We’re moving away from old-school search engines and into a new time of generative answer engines. This isn’t just a small upgrade. It’s a whole new game, instead of giving you links. AI tools like ChatGPT or Perplexity AI try to actually understand. What you’re looking for, your user intent, and just tell you the answer. Straight up. With sources and everything. It’s like having a smart friend explain it to you, not just handing you a list of places to look.

And people are really starting to notice. Yeah, Google still maintained 89.62% global search market share as of March 2025 (Statista)1. But that’s the lowest point in two decades. AI tools are growing crazy fast, with ChatGPT achieving 155.52% referral traffic growth from October 2024 to February 2025 (Statista)2. Traditional search engines got 5 billion visits in March 2025. While AI chatbots received 1 billion visits (Statista)3. ChatGPT blew up faster than any app before. And setting records for fastest-growing user base (Reuters)4. That’s not just luck; it’s because people want something better.

This isn’t about saying Google is going away. It’s about seeing how LLMs are poised to overtake Google in the next few years when it comes to giving us answers, not just links. Let’s talk about why.

The Rise of the Answer Engine

Infographic visualizing the evolution of search from keyword matching to conversational AI and semantic understanding.
The journey from simple keyword lookup to intelligent, conversational answer engines is a defining trend in AI-powered search.

So what exactly is an answer engine?
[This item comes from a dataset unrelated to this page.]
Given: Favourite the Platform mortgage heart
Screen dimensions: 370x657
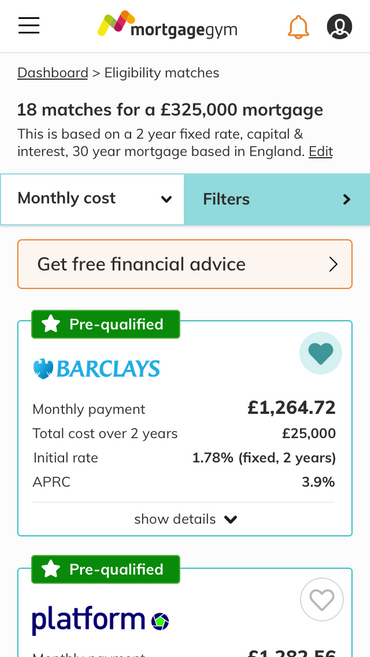Looking at the screenshot, I should coord(322,600).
Well, it’s pretty much what it sounds like. Unlike a search engine that gives you links, an answer engine tries to give you a direct response. It’s built using generative AI, the tech behind tools like ChatGPT. And it’s changing how people expect to find information online.

We’ve all been there. You go to Google, type in something like “best way to clean hardwood floors,” and you get pages full of results. Some are good, some are just ads, and some are outdated. You click around, skim articles, and finally put together your own answer. It works, but it takes time.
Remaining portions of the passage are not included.